It would appear that our hatred of rats for the past several hundred years may be due to a bit of mistaken identity. Scientists this week have published a paper which suggests that it wasn’t so much rats that spread the bubonic plague across the planet, but gerbils. Your best buddy, the gerbil – the one you’ve got in a plastic tube cage sitting in your living room right now. He may have been guilty this whole time! All these hundreds of years, keeping silent for his ancestors, the real-deal spreaders of plague.
It’s not necessarily time to jump directly to conclusions here, there’s still a lot to prove.
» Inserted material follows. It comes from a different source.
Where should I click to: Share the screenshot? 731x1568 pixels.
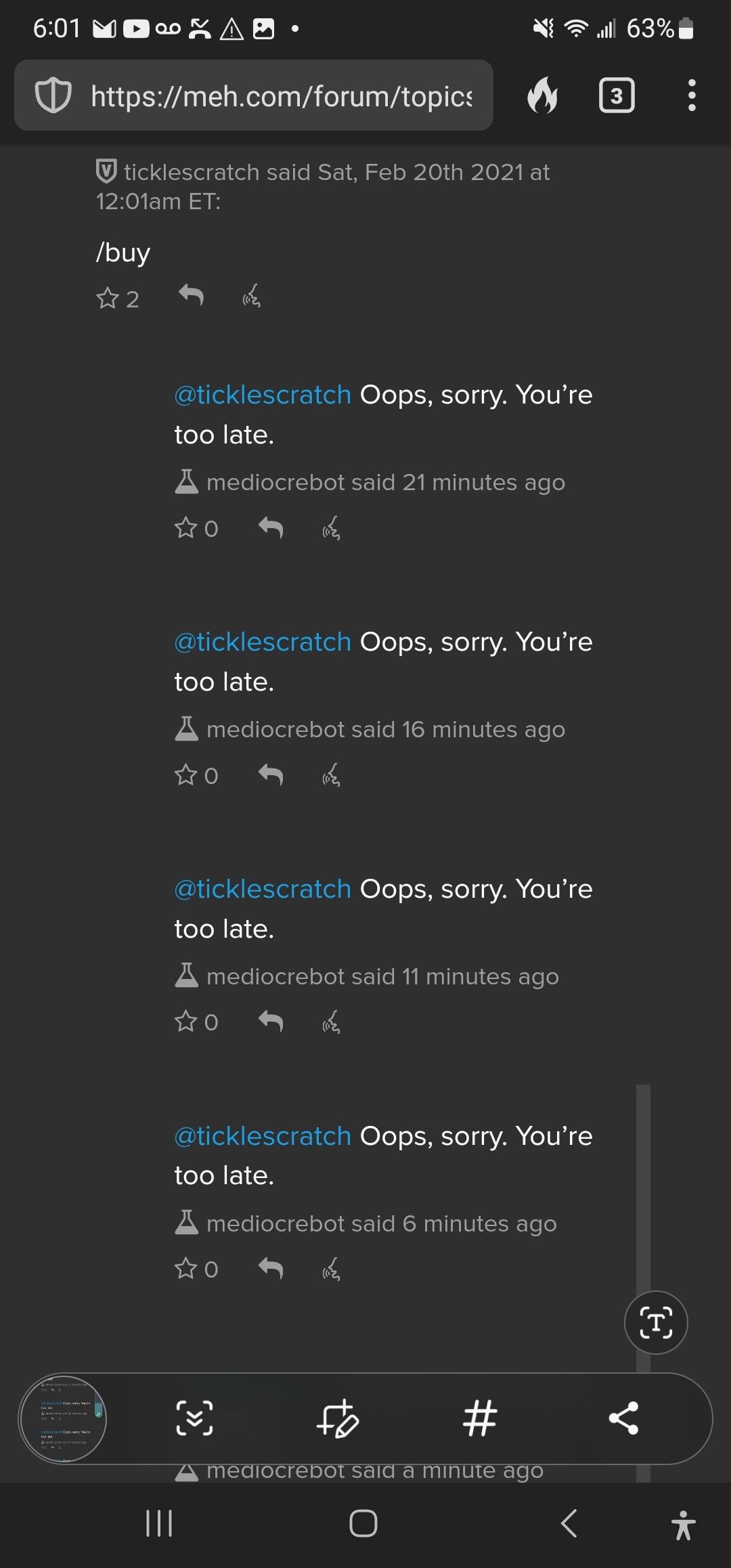pyautogui.click(x=623, y=1418)
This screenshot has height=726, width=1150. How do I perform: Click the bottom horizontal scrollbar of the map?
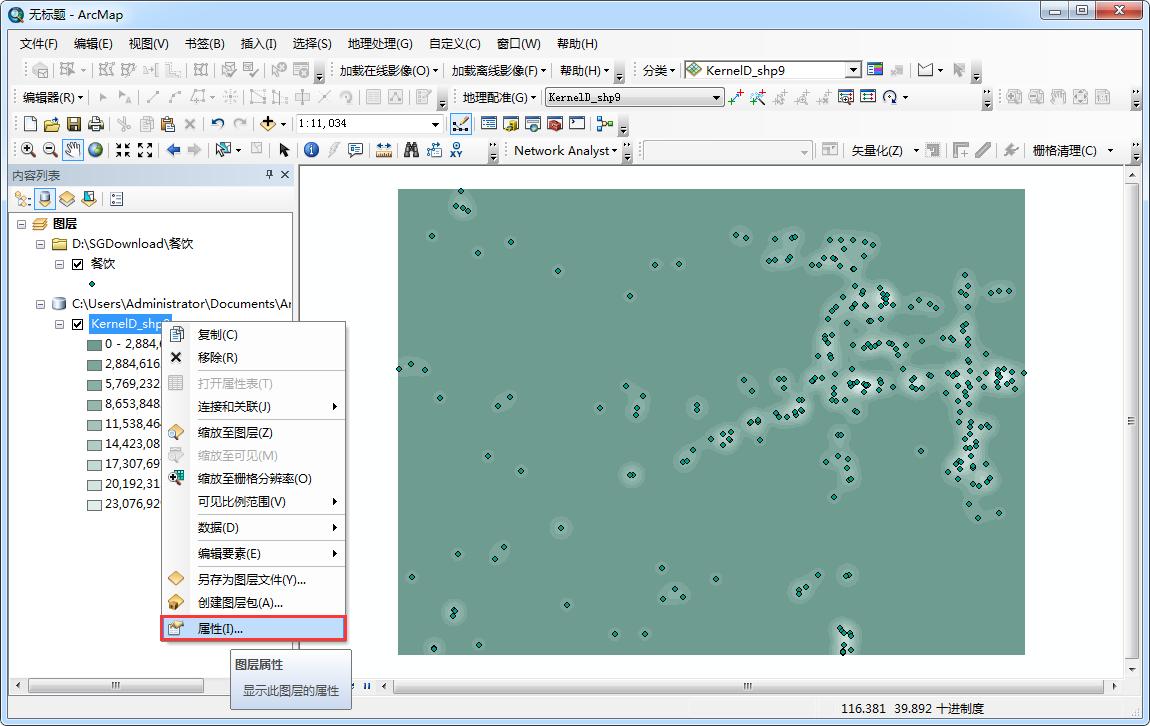[x=745, y=686]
On the other hand, what researchers have found so far is fairly damning for the more family-friendly rodent.
Their research focused in Europe and in Asia with tree rings. Fine-grained records, if you will, exist in these trees showing climate change in both geological areas. Plague moves from rodents – carriers of plague – to humans during periods of climate shift.
If climate shift – shown in tree rings – matched up with known periods of plague outbreak, that area would be studied for current and historical populations of rodents.
Above: The Silk Road. Trade routes between Europe and the Mediterranean with Asia, largely credited with the vast spread of plague on both sea and land routes.
As it turns out, according to this study, there’s no proof of a “sustainable reservoir” for the disease anywhere inside the European locations they studied.
In other words – the idea that rats in these areas held on to and spread plague when the time was right – may just have been a misunderstanding.
It’s not so much that rats weren’t able to spread plague as it was that gerbils – and other mammals – probably spread it as much or more than their less-loved cousins.
Much like the episode of South Park in which Japanese officials are lead to believe that whales and dolphins were responsible for WWII bombings, here it was rats that were put in place of gerbils – not so innocent are they!
Outbreaks matched up 16 possible times in and around Euro sea ports at times when climate change happened in Asia. Tree rings in Pakistan showed evidence that would support movement of plague from rodents to humans 16 times between 1346 and 1837 in which plague was then spread to Europe through sea ports.
In addition to great gerbils – which still carry plague bacterium (Yersinia pestis) in Central Asia – many creatures may have carried plague from Asian ports to Euro ports.
Rodents, fleas, and humans may also have been responsible for the spread in a big way.
You can see the full paper through the Proceedings of the National Academy of Sciences of the United States of America in a paper entitled “Plague dynamics are driven by climate variation.” This paper is in vol. 103 no. 35 Nils Chr. Stenseth, 13110–13115, doi: 10.1073/pnas.0602447103.